Emerging growth company ☒
If an emerging growth company, indicate by check mark if the registrant has elected not to use the extended transition period for complying with any new or revised financial accounting standards provided pursuant to Section 13(a) of the Exchange Act. ☐
Item 1.01 Entry into a Material Definitive Agreement.
On October 16, 2023, Monte Rosa Therapeutics AG (“Monte Rosa AG,” hereinafter the “Company”), a wholly-owned subsidiary of Monte Rosa Therapeutics, Inc., F. Hoffmann-La Roche Ltd (“Roche Basel”) and Hoffmann-La Roche Inc. (“Roche US” and together with Roche Basel, “Roche”) entered into a Collaboration and License Agreement (the “Agreement”). Pursuant to the Agreement, the parties will seek to identify and develop molecular glue degraders (“MGDs”) against cancer or neurological disease targets using the Company’s proprietary drug discovery platform for an initial set of targets in oncology and neuroscience selected by Roche, with Roche having an option to expand the collaboration with an additional set of targets under certain conditions, each target being subject to certain substitution rights owned by Roche. The Company will lead pre-clinical discovery and research activities until a defined point. Upon such point, Roche gains the right to exclusively pursue further pre-clinical and clinical development activities.

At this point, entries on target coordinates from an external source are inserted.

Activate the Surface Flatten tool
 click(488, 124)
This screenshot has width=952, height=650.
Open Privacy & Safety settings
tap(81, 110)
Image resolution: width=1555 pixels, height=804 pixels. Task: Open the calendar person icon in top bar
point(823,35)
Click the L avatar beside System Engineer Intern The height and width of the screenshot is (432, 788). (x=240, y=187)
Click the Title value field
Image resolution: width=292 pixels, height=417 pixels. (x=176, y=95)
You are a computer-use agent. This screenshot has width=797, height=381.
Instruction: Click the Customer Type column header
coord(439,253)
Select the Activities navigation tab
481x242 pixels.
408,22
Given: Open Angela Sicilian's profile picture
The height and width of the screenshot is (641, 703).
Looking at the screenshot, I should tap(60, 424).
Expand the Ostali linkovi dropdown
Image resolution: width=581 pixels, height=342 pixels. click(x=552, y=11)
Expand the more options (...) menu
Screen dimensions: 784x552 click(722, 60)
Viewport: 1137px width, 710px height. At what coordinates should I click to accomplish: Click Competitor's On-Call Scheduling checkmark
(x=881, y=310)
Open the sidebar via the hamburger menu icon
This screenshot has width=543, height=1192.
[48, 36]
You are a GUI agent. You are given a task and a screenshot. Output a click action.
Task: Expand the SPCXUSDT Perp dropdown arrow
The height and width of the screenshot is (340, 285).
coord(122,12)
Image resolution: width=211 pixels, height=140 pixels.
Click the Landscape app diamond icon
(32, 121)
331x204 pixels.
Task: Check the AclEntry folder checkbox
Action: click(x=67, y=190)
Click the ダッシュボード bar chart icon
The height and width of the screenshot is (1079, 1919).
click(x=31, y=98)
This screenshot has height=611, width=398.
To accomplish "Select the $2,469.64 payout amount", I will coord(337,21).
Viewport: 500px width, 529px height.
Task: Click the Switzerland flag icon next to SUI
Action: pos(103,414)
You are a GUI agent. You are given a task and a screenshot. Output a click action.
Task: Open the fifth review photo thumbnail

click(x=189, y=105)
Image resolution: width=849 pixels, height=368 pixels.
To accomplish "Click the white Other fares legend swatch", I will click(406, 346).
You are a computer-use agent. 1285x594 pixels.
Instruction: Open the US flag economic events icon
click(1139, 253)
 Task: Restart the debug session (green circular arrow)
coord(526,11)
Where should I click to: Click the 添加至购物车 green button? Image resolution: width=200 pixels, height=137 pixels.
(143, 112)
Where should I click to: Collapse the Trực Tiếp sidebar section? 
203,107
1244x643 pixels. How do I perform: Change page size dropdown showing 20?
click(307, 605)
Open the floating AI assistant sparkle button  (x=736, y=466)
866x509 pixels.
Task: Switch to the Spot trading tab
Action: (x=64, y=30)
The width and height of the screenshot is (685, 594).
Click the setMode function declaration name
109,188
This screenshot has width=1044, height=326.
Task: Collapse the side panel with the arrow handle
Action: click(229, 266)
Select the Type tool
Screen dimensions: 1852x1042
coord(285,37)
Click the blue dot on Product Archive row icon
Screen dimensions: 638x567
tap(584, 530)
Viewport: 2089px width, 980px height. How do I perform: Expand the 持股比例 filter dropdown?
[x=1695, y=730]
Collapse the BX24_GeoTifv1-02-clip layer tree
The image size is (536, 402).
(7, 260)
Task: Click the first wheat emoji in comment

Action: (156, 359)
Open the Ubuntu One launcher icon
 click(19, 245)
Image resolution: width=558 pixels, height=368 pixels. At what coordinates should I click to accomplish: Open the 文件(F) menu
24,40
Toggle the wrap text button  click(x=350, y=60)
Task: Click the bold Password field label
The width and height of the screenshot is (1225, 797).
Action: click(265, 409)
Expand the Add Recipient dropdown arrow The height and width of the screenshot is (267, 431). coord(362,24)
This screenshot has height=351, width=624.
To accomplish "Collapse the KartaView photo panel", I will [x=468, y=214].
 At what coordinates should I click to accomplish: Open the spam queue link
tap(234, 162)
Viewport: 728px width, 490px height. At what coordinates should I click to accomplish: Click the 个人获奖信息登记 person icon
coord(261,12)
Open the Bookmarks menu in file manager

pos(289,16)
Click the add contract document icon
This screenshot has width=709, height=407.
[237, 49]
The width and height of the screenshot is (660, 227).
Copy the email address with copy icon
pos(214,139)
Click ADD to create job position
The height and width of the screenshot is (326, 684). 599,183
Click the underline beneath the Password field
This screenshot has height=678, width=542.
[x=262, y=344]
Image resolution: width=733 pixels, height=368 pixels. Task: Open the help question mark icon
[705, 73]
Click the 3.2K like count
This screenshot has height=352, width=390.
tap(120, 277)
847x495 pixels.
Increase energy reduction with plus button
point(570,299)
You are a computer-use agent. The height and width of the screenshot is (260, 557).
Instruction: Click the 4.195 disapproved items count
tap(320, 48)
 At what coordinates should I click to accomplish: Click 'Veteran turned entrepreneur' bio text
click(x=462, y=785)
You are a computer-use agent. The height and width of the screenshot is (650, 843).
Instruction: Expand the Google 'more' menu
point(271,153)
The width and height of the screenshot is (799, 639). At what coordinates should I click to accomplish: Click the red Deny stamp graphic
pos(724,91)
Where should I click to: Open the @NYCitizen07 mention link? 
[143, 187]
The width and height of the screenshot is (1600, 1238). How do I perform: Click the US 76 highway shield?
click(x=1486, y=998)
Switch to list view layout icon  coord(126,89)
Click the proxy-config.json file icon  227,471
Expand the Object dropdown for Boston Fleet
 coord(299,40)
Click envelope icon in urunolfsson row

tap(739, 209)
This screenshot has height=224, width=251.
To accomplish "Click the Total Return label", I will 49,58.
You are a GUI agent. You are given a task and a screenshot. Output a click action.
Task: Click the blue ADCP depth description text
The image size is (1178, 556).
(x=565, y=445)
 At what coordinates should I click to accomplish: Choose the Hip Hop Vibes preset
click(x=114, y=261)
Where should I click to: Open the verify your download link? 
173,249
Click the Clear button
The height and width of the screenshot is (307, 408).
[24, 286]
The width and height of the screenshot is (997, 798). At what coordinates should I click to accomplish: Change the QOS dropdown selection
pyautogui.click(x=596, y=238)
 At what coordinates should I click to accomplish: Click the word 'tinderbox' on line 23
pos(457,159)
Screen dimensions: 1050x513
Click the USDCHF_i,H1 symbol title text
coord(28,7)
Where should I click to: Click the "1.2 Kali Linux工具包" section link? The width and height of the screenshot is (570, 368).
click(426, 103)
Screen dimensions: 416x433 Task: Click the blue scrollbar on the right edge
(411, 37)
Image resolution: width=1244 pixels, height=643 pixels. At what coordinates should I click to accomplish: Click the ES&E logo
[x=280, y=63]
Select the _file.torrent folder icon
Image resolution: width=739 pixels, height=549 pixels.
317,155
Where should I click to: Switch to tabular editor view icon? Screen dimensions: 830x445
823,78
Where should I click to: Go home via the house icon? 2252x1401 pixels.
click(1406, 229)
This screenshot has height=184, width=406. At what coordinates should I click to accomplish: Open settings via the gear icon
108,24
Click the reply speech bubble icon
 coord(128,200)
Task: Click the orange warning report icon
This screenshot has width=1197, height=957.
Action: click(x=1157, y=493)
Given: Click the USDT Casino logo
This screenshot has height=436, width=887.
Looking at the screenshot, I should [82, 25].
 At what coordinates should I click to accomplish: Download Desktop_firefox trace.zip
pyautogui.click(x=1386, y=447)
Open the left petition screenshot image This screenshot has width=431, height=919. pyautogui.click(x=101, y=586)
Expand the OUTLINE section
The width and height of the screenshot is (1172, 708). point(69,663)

Under the Agreement, Roche will have a worldwide, exclusive license under patents and know-how controlled by the Company to develop and commercialize products directed to applicable targets. The research collaboration activities governed by the Agreement will be overseen by a joint research committee.
Pursuant to the Agreement, the Company is entitled to receive from Roche: (1) for the initial multiple targets an upfront payment of $50 million, and potential pre-clinical, clinical, commercial, and sales milestones exceeding $2 billion, including up to $172 million for achieving pre-clinical milestones, and (2) for the optional additional targets, an upfront payment of up to $28 million, and potential pre-clinical, clinical, commercial, and sales milestones exceeding $1 billion. The Company is also eligible to receive tiered royalties ranging from high-single-digits to low- teens on any products that are commercialized by Roche as a result of the collaboration.
Unless earlier terminated, the Agreement will remain in effect for each product licensed under the Agreement until expiration of the royalty term for the applicable product. The parties have included customary termination provisions in the agreement, allowing termination of the Agreement in its entirety, on a country-by-country or a target-by-target basis.
Item 7.01 Regulation FD Disclosure.
On October 17, 2023, the Company issued a press release announcing its entry into the Agreement. A copy of the press release is furnished hereto as Exhibit 99.1.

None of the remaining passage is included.